Texte:
Reste que les professionnels du reconditionnement ne sont pas les seuls à devoir montrer patte blanche pour assurer les arrières du secteur. Il faut que les constructeurs aussi jouent le jeu. À commencer par Apple, qui se montre encore timide lorsqu’il s’agit de permettre à des tiers de réparer ses produits, ou même d’accéder à ses pièces détachées, alors même que c’est une obligation légale en France depuis 2023, et la ratification de la loi Climat relative à la fourniture de pièces détachées prévues par la loi pour l’économie circulaire.

Enfin sur la question de l’écologie, plusieurs visions s’opposent : ceux qui comme Back Market, estiment qu’un reconditionnement — même à l’autre bout du monde — est préférable à un produit neuf, en se basant sur les résultats d’une étude publiée par l’ADEME en septembre 2022. Et ceux qui, comme plusieurs reconditionneurs français, font le choix d’un reconditionnement local : “C’est un non-sens écologique de faire faire quatre fois le tour du monde à un produit pour qu’il soit ensuite revendu en France”, déplore Roger-David Lellouche.

Matériel fourni:
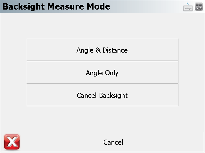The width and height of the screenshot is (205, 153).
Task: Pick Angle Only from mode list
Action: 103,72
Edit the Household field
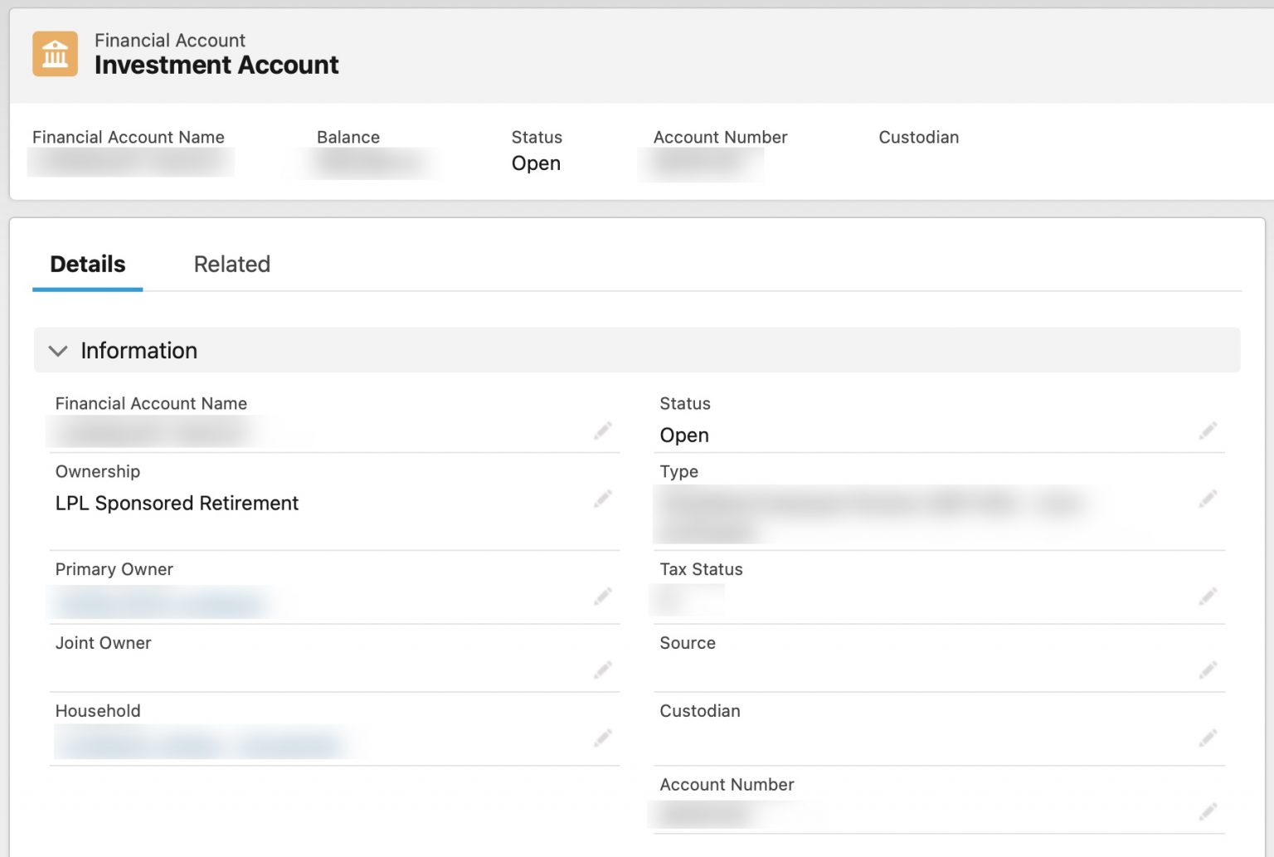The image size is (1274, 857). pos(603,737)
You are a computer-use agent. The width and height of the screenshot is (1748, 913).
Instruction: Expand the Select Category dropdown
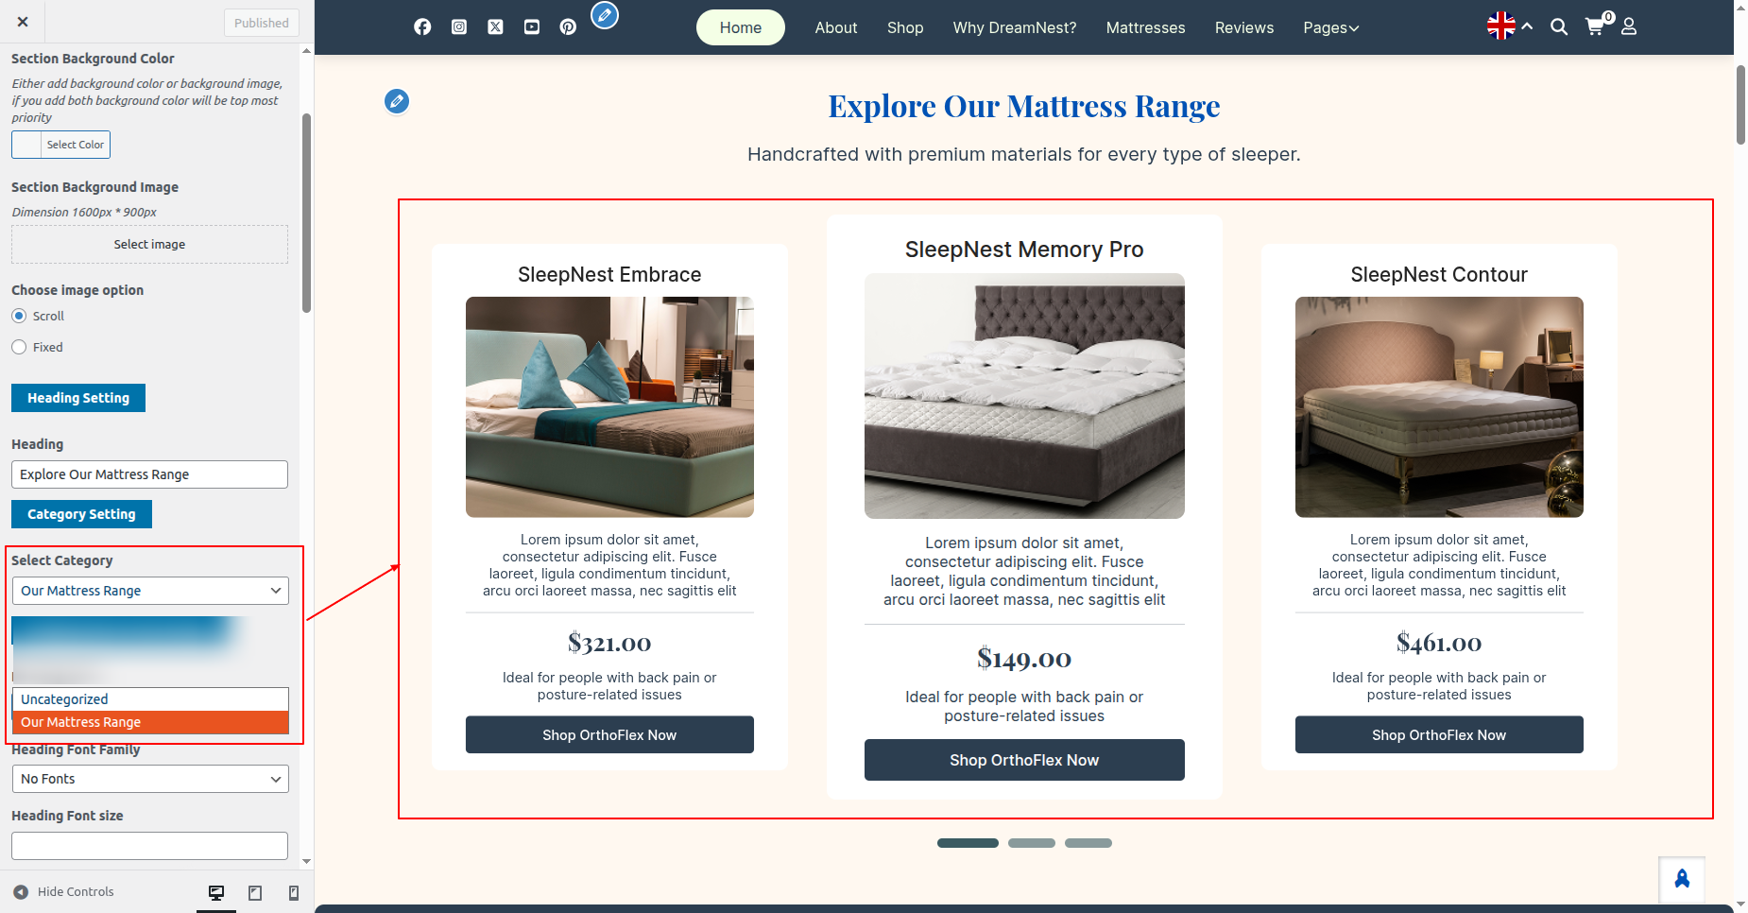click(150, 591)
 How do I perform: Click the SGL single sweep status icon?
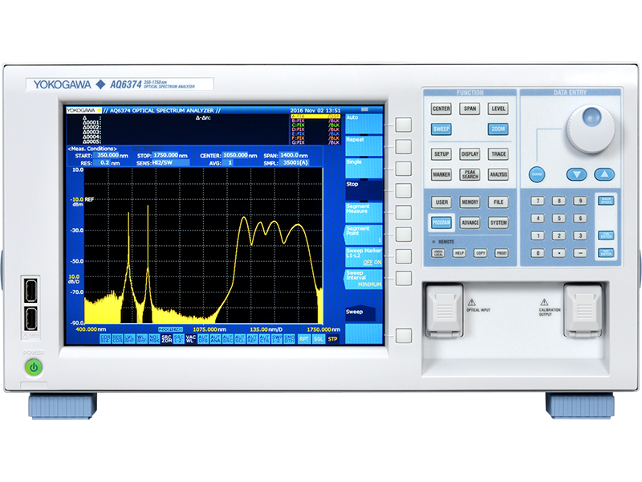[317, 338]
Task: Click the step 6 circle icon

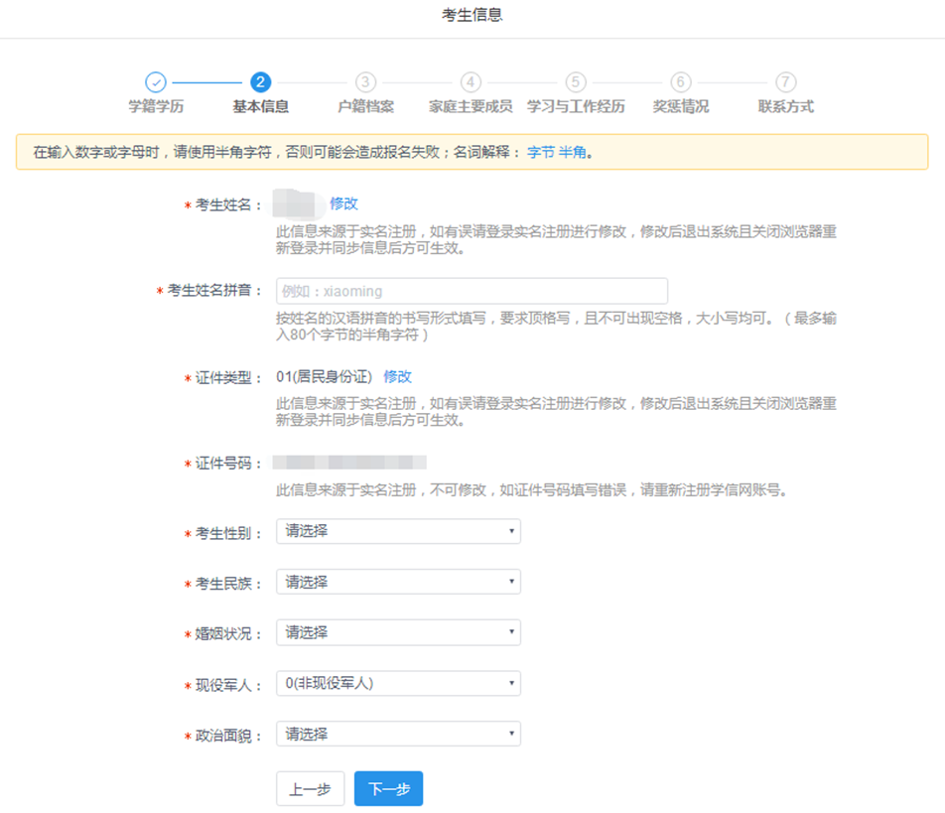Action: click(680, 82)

Actions demandées:
[A] Les affirmations (i), (ii) et (iii) concordent-elles avec le texte sur le reconditionnement ? Répondez par oui ou par non à chacune, en citant les mots exacts du texte qui tranchent. (i) L'accès aux pièces détachées est une obligation légale en France depuis 2023. (ii) L'étude de l'ADEME a été publiée en septembre 2023. (iii) Back Market défend un reconditionnement local.
[B] Poursuivez le texte sur le reconditionnement juste après sa dernière phrase.
Le matériel fourni ne fait pas partie du texte.

Réponses dans l'ordre:
[A]
(i) Oui : « alors même que c’est une obligation légale en France depuis 2023 ».
(ii) Non : « une étude publiée par l’ADEME en septembre 2022 ».
(iii) Non : « ceux qui comme Back Market, estiment qu’un reconditionnement — même à l’autre bout du monde — est préférable à un produit neuf ».

[B]
Reste que l’idée d’une économie circulaire plus respectueuse de l’environnement et du porte-monnaie des consommateurs a fait son chemin. Les reconditionneurs sont de plus en plus nombreux à vouloir s’imposer sur le secteur, et Back Market a pour ambition de morceler son propre marché en pôles régionaux pour assurer un reconditionnement à plus petite échelle. “Écologiquement et économiquement, c’est le plus intéressant pour nous”, confesse Kewin Charron. Reste à voir dans combien de temps cette utopie du reconditionné 100% local sera envisageable.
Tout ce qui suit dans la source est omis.